Além das fobias conhecidas, existem as modernas? Vivemos a sociedade do medo. Aos três grandes medos que eu falei, adiciona-se outro, tipicamente ocidental: o medo que se desenvolveu com a ecologia politica. Medo do eleito estufa, do buraco na camada de ozônio, do aquecimento global, de micróbios, da poluição, do fim dos recursos naturais. A cada ano, um novo medo se adiciona a todos os outros: medo da carne vermelha, da gripe aviária, da aids, do sexo, do tabaco, da velocidade dos carros. Os grandes ecologistas e os filmes que tratam do tema têm como objetivo principal trazer o medo. No livro O princípio da responsabilidade, do filósofo alemão Hans Jonas, há um capítulo chamado Heurística do medo. Nele, o medo é descrito como uma paixão positiva e útil. Em toda a história da filosofia ocidental, o medo é o inimigo, é algo infantil, que faz mal. A ecologia inverte essa tradição filosófica ao sustentar que o medo é o começo de uma nova sabedoria e que, graças ao medo, os seres humanos vão tomar consciência dos perigos que existem no planeta. O medo não é mais visto como algo infantilizado, mas como o primeiro passo no caminho da sabedoria. É o que os ecologistas chamam de princípio da precaução. Isso não quer dizer que os ecologistas estejam errados. Há um componente de verdade no que dizem, mas há também muita mentira. Não aceito a ideia de um movimento político que se baseie exclusivamente no medo.

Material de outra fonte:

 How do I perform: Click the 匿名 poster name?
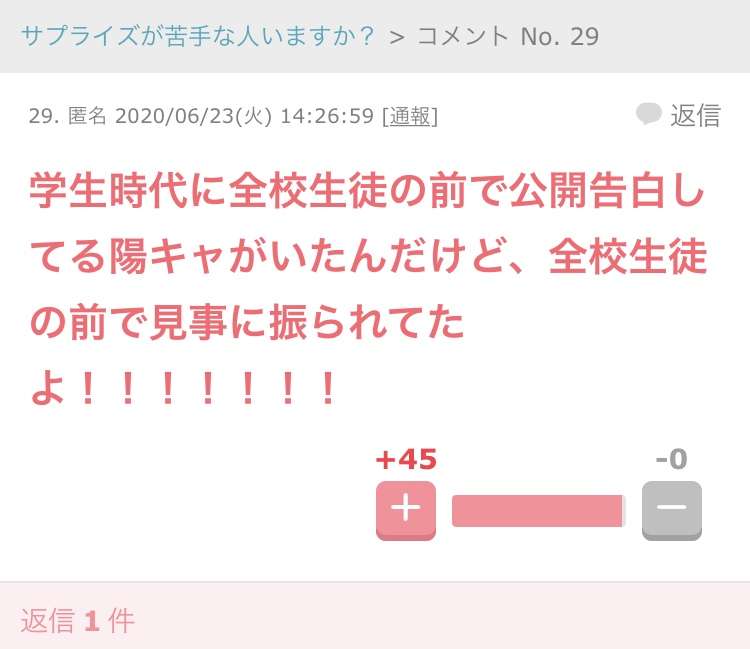pyautogui.click(x=87, y=116)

Com a disseminação do medo, ficou mais difícil superá-lo? A primeira grande resposta a essa pergunta nasce na Odisséia, de Homero. O poema conta como Ulisses vencerá os maiores medos da existência humana: o medo do passado e do futuro. Ulisses, que vive em Ítaca, uma cidade grega, com sua mulher Penélope, precisa partir para a Guerra de Tróia. Fica 20 anos longe de casa, imerso no caos da guerra. A história mostra como Ulisses vai do caos à harmonia, da guerra à paz, do ódio ao amor de Penélope. Durante 20 anos ele se agarra ao passado, ou ao futuro, à nostalgia de Ítaca, ou à esperança de voltar a Ítaca. Quando retorna à terra natal depois de tanto tempo, pode, enfim, viver no presente. Os filósofos gregos diziam que o sábio é aquele que consegue pensar menos no passado e ter menos esperança. Se eu me separar, se mudar de casa, se trocar de emprego. O passado já aconteceu. O futuro é uma ilusão.

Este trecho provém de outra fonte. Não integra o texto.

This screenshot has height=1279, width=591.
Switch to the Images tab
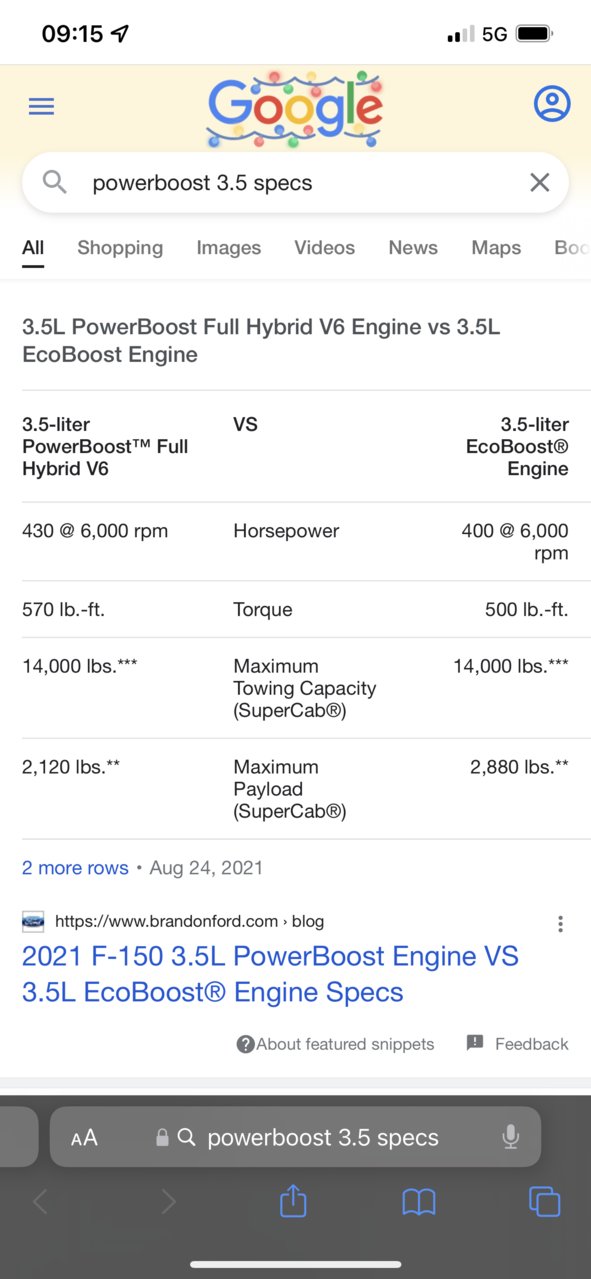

Como se ensinava filosofia nas grandes escolas gregas? Ao contrário do que ocorre nas nossas, nas escolas gregas não havia discursos, mas exercícios de aprendizado da sabedoria. Um exemplo: na escola estóica, no século IV A.C., Zenão de Cítio, o primeiro estóico, pedia a seus alunos que pegassem um peixe morto na feira e o amarrassem em uma coleira para eva-lo para passear como se fosse um cachorro. Quando passavam, quase todos olhavam e zombavam. O que pretendiam? Que os alunos não temessem o que os outros diziam. O sábio não é apenas aquele que vence o medo do olhar alheio, do que os outros pensam. O sábio não se importa com as convenções artificiais dessas “boas pessoas”. Ele desvia o olhar para concentrar-se na natureza, no cosmos. Vive em harmonia com a ordem natural, com ele próprio e com o mundo.

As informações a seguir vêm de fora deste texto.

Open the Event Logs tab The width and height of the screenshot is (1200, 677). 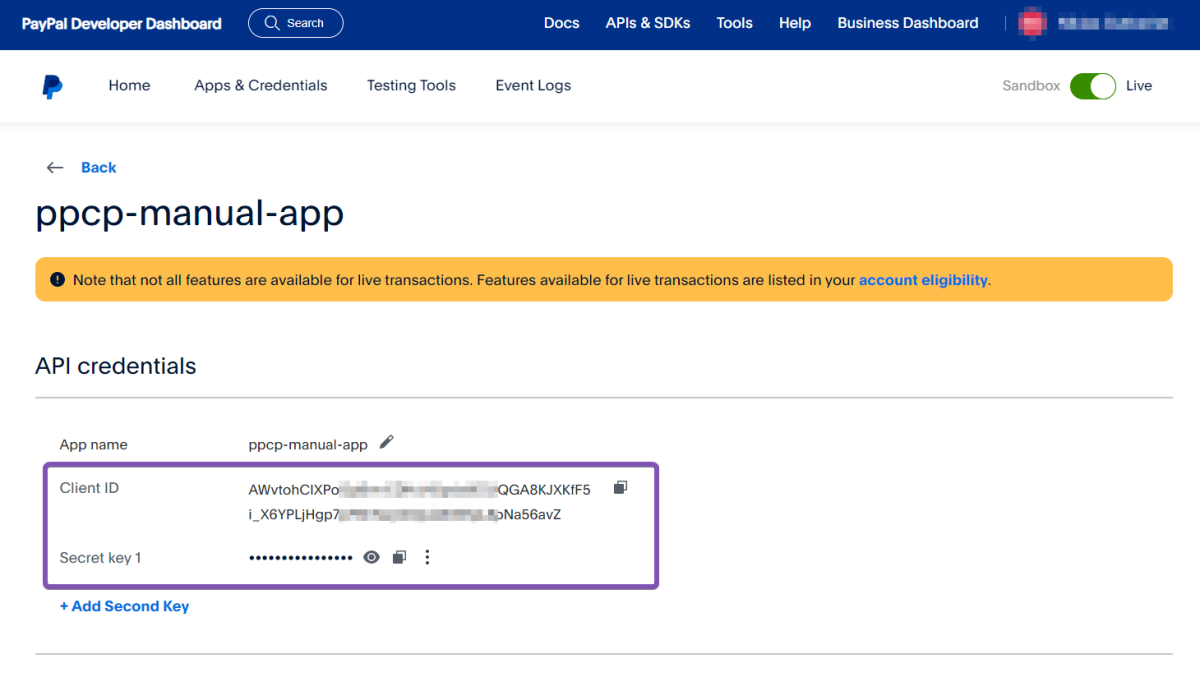click(533, 86)
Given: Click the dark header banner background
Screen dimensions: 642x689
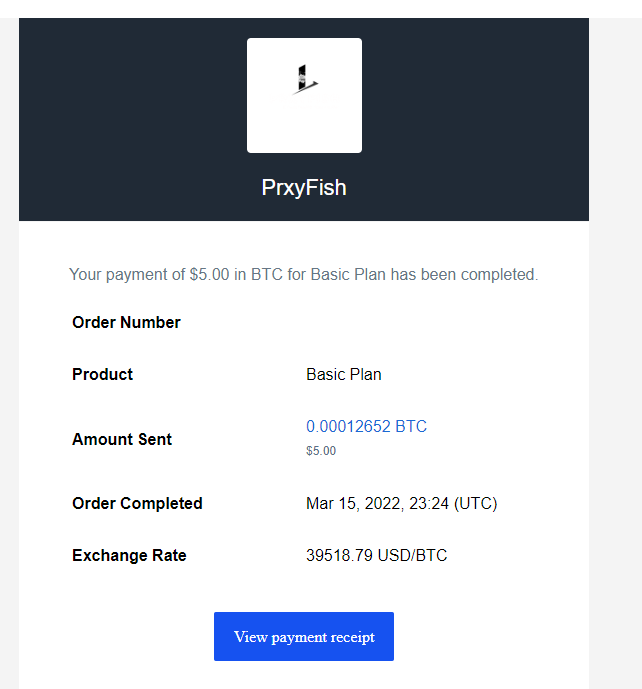Looking at the screenshot, I should [x=132, y=119].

Por que os maiores filósofos do mundo são gregos e alemães? Tanto no caso grego, quanto no alemão, o grande motivo é a proximidade entre religião e filosofia. A filosofia sempre foi a secularização e a laicização de uma religião já existente. A filosofia grega, por exemplo, é uma versão secular e laica da mitologia grega. Da mesma forma, toda a filosofia alemã é uma apresentação racional da teologia protestante de Lutero. Ao afirmar “eu não quero ler a bíblia com a tradução latina”, “eu desconfio daqueles que estão no Vaticano”, Lutero resumiu o grande gesto do protestantismo: a busca pela verdade absoluta. Esse gesto abarca toda a filosofia alemã. Antes da filosofia, os dois povos viveram momentos muito importantes na religião. Você não tem isso nos Estados Unidos, nem na França. Ao contrário do que pensam os franceses, Descartes não é um bom filósofo.